Once you can get passed the fact that you’re essentially playing a six-stringed disco ball, you’ll notice how light this guitar is. Thanks to a combination spruce and Paulownia body, the instrument is a breeze to play for longer sessions. Don’t be fooled though — this Telecaster is surprisingly resonant, complimented further by the vintage-inspired brass saddles at the bridge.
The feel of the neck facilitates movement thanks to a modern 9.5″ fretboard radius and V-shaped profile. It makes pulling off pedal steel-inspired licks that much more effortless (a must for any self-respecting Telecaster player) and bends incredibly easy. Once you’ve experienced playing this guitar, you’ll realise that whatever colour it happens to come in doesn’t matter. It’s a joy to play, and really lends itself to high-octane country styles.

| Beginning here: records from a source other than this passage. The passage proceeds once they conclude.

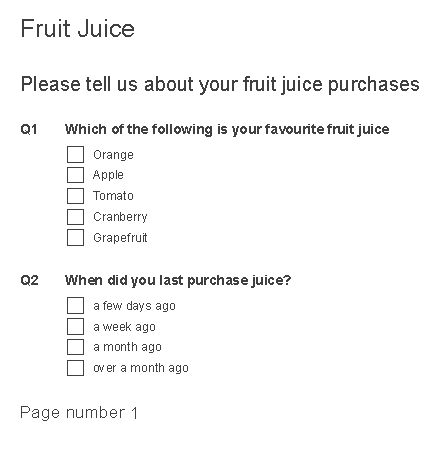The image size is (439, 459).
Task: Click the 'a week ago' label text
Action: 124,327
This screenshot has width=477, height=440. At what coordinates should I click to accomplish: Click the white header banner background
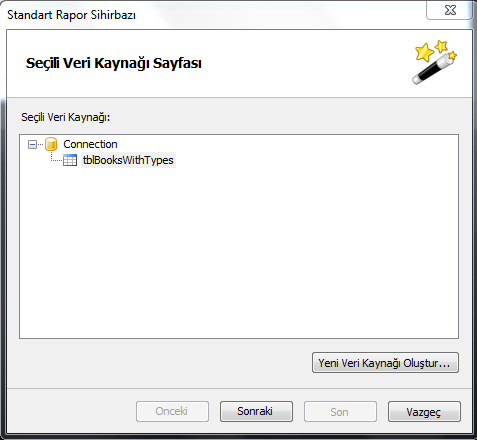(x=300, y=63)
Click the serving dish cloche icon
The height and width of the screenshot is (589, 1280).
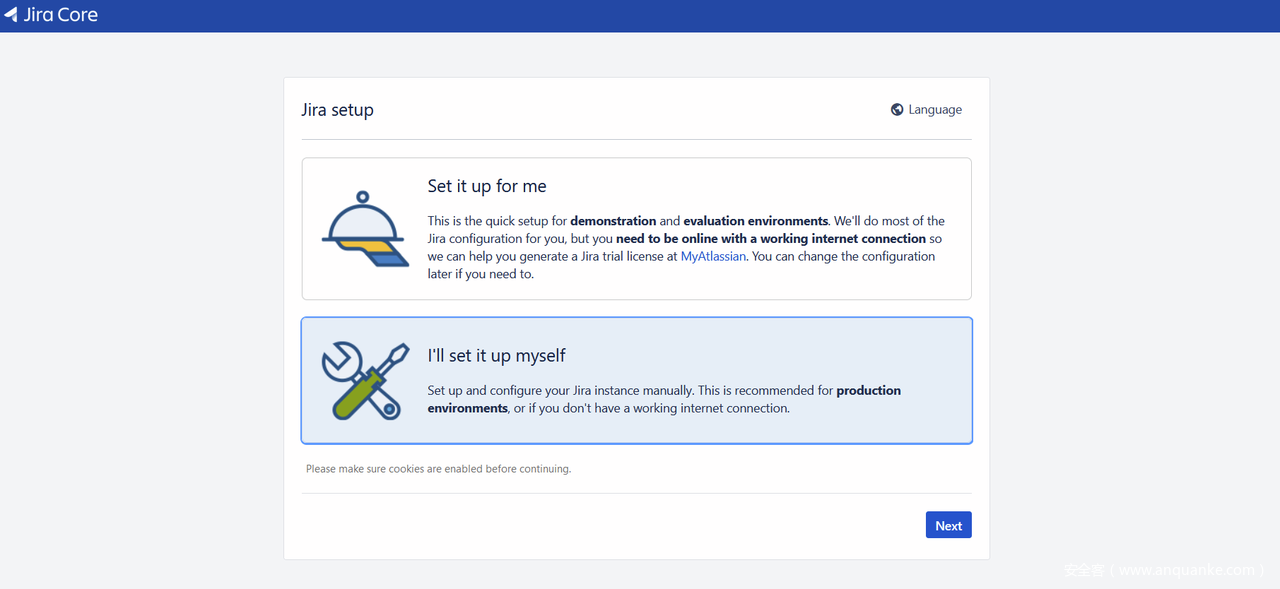[362, 230]

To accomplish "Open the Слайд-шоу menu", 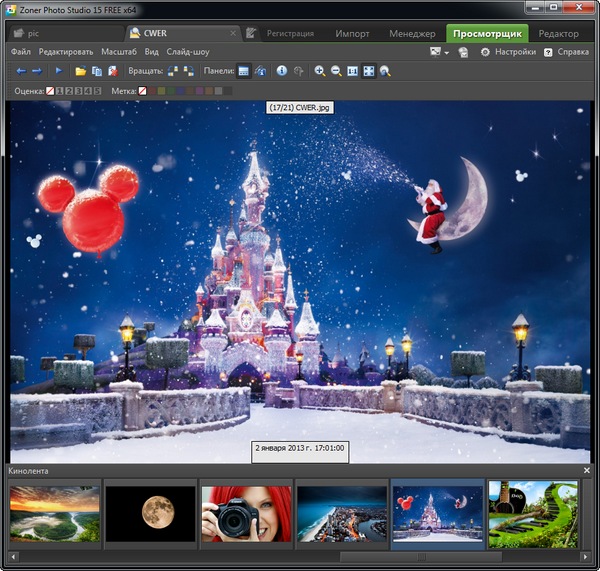I will pos(188,51).
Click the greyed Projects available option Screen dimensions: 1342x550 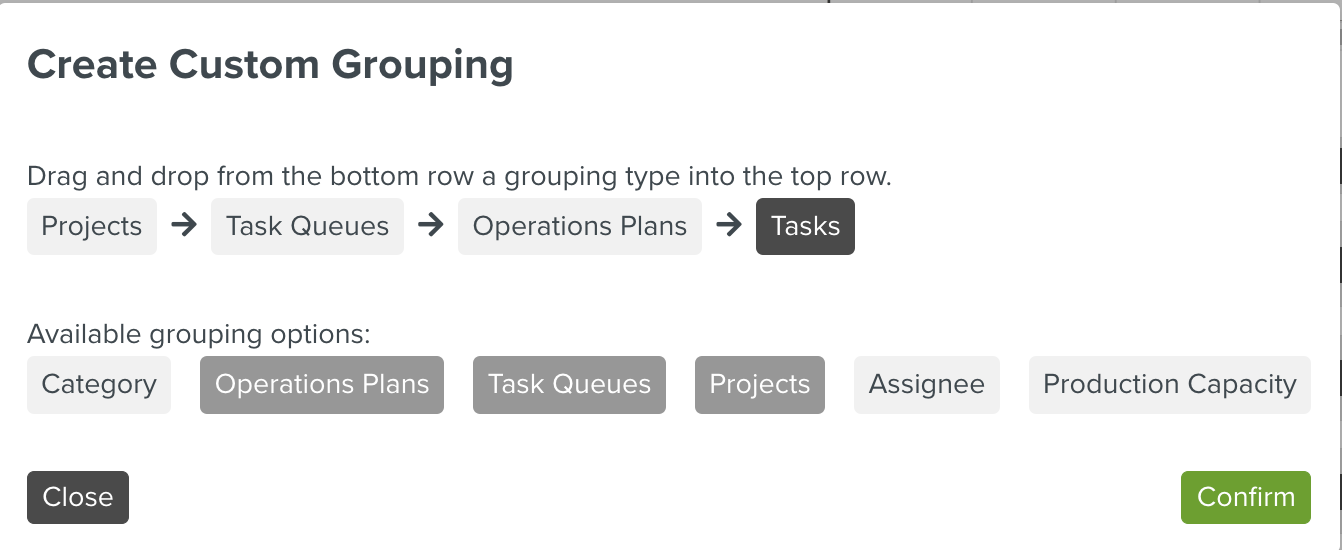point(760,385)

The pickups feature a Fender ‘Twisted Tele’ in the neck, and a slightly hotter vintage-style option in the bridge that’s wound to Paisley’s own specifications. The neck position is springy and responsive, almost crossing into Stratocaster-esque tones at times. Many players forgo a Telecaster’s neck pickup entirely, but this is an entirely usable sound that showcases Fender’s knowledge of what players are after in 2017. The middle position is sweet as sugar — perfect for fingerpicking or that honky Tele funk sound. Over to the bridge position — AKA the most iconic sound that Leo Fender ever created — and you’ll find a fantastic tone that sums up why Telecasters are still so popular today. It retains all of the bite and twang you could ever need, without ever crossing into icepick territory. Well balanced and rounded, it’s a top-notch sound that proves this guitar is more than worthy for professional musicians.
To be entirely frank, I didn’t think I would like this guitar. But after spending a solid amount of time with it, I’m converted. It’s ostentatious and brash, but plays as well — if not better — than a lot of Fenders out there. There’s a lesson here. Never judge a book by its cover. Or better yet, a guitar by its finish.